# [TASK PROMPT]
The number needed is how many lines in these entries contain "will"; give it alone.

Collected data entries:

──────

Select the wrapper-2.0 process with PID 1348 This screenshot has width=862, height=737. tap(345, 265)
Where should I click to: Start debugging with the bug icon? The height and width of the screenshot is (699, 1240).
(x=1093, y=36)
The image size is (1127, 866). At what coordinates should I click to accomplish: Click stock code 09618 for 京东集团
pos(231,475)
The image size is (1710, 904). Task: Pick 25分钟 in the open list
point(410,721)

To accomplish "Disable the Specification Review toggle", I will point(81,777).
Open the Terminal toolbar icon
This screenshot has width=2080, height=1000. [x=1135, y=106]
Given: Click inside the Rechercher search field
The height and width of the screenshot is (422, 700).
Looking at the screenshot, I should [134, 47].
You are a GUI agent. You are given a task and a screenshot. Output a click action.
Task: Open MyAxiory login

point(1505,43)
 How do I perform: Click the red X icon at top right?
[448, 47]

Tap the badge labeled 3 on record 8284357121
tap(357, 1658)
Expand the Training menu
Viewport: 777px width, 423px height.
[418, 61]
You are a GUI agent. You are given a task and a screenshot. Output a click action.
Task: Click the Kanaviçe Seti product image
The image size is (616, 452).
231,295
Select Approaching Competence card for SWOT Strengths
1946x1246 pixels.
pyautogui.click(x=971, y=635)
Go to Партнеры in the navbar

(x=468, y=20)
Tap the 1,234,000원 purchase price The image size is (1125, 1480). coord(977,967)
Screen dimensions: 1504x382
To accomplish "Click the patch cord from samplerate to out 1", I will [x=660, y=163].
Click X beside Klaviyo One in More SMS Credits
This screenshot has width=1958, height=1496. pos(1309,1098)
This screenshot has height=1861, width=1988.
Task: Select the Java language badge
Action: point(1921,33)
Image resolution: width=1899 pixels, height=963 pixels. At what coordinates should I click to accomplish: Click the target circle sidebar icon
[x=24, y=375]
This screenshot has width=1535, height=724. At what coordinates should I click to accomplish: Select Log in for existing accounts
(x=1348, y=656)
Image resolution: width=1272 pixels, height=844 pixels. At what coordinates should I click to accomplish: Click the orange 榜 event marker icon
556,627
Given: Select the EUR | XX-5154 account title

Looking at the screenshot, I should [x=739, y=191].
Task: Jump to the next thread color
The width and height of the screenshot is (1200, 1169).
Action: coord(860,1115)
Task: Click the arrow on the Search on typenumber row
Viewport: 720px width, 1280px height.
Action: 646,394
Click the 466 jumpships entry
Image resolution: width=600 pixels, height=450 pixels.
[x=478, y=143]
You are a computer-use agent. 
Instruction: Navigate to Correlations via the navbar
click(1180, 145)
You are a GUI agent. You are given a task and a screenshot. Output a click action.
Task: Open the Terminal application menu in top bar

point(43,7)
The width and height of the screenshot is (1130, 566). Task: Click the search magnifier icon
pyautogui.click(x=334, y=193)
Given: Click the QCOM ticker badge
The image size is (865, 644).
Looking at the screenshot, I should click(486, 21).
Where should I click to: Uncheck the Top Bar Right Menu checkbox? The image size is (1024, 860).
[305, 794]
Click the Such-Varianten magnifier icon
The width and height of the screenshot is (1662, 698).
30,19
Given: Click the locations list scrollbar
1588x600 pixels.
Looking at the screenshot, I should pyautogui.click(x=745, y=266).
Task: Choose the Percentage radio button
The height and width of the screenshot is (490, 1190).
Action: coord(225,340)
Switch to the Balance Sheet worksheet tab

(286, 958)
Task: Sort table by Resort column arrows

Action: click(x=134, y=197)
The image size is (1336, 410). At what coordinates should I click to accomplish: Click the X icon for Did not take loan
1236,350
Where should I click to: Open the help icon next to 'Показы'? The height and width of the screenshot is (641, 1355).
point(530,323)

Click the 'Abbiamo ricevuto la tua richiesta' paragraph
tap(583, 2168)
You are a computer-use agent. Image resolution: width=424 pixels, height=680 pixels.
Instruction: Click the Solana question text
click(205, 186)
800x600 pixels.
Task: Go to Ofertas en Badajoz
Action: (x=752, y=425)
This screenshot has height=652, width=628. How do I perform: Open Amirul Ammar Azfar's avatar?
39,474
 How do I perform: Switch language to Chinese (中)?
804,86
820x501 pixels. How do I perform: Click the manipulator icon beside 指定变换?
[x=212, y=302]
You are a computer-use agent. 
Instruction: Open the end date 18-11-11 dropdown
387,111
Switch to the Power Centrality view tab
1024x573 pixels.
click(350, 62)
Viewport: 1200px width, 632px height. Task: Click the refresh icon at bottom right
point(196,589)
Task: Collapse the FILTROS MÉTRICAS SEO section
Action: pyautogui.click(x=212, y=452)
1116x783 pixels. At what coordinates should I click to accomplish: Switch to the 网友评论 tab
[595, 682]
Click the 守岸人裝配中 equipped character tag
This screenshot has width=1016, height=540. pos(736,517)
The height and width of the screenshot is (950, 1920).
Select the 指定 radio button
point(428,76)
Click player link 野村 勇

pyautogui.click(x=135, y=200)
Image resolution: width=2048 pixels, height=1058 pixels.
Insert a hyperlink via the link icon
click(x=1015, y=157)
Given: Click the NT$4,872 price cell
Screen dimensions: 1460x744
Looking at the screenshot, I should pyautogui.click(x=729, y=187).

──────

# [RESPONSE AREA]
2